**EXERCISE OBJECTIVE:**
Reproduce word for word, from the entries below, the line with "Where should I", the line with "Given: Select the Insert Text 'A' tool", and every line between them, and nothing more.

*** Opening of DATA LISTING ***

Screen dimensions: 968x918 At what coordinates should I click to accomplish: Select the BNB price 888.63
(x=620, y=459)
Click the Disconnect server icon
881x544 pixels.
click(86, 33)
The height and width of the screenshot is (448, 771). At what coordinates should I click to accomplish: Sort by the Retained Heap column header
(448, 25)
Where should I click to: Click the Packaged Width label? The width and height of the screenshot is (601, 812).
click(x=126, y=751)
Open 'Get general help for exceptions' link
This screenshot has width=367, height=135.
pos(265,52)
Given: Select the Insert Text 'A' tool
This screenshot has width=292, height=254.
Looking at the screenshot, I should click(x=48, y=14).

*** Close of DATA LISTING ***
*** Opening of DATA LISTING ***

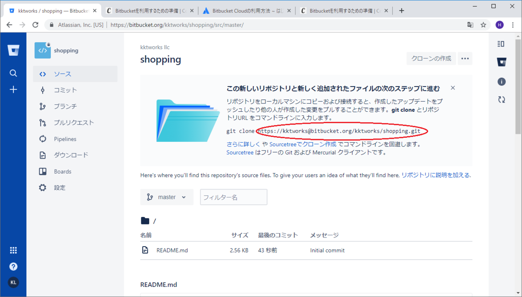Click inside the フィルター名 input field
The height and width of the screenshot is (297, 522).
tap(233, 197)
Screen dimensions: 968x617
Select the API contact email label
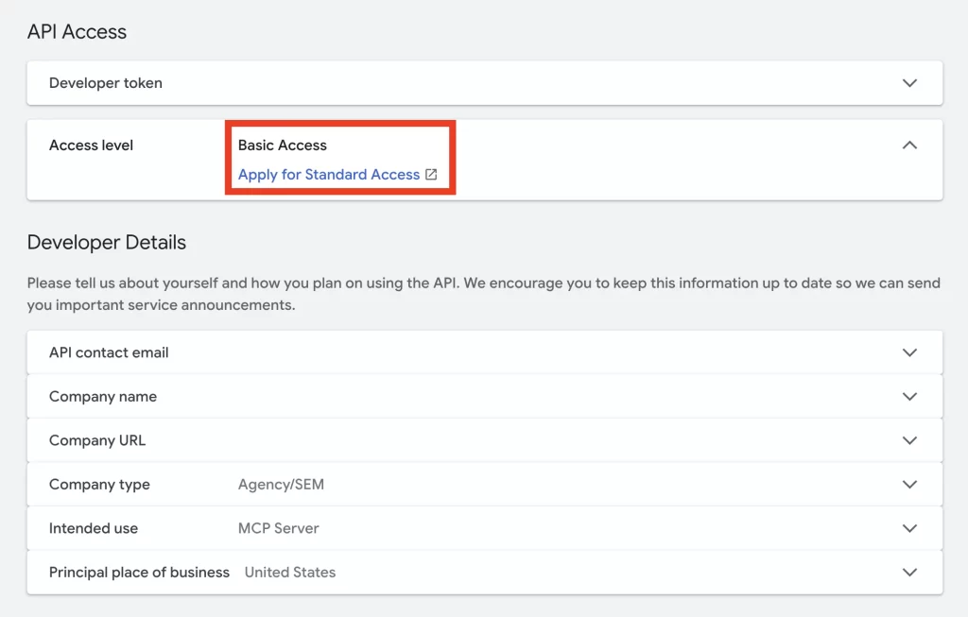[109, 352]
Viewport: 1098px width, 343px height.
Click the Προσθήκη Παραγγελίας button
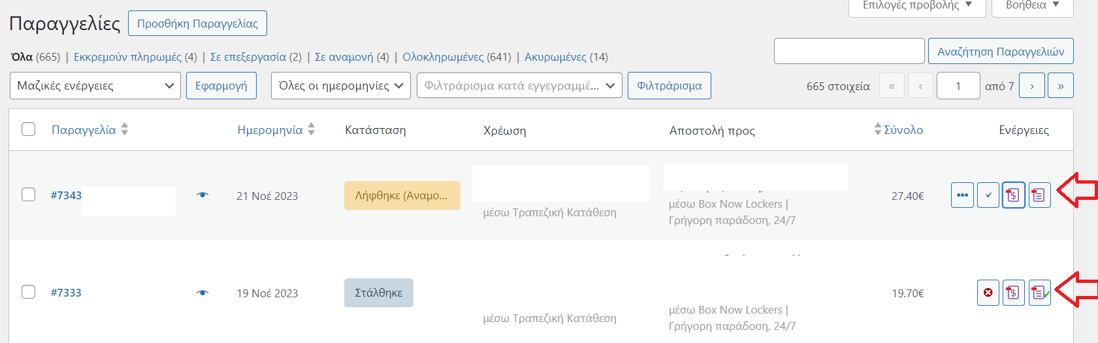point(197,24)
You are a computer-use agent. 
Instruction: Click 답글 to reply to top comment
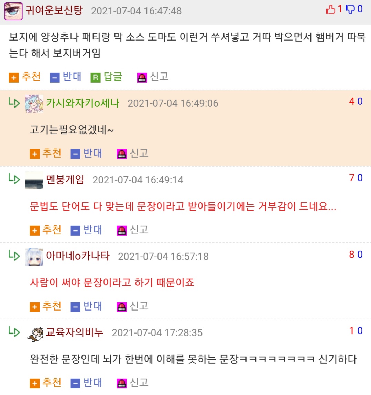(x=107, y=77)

*** Close of DATA LISTING ***

**RESPONSE BELOW:**
Where should I click to: Click the Packaged Width label? The width and height of the screenshot is (601, 812).
click(x=126, y=751)
Open 'Get general help for exceptions' link
This screenshot has width=367, height=135.
pos(265,52)
Given: Select the Insert Text 'A' tool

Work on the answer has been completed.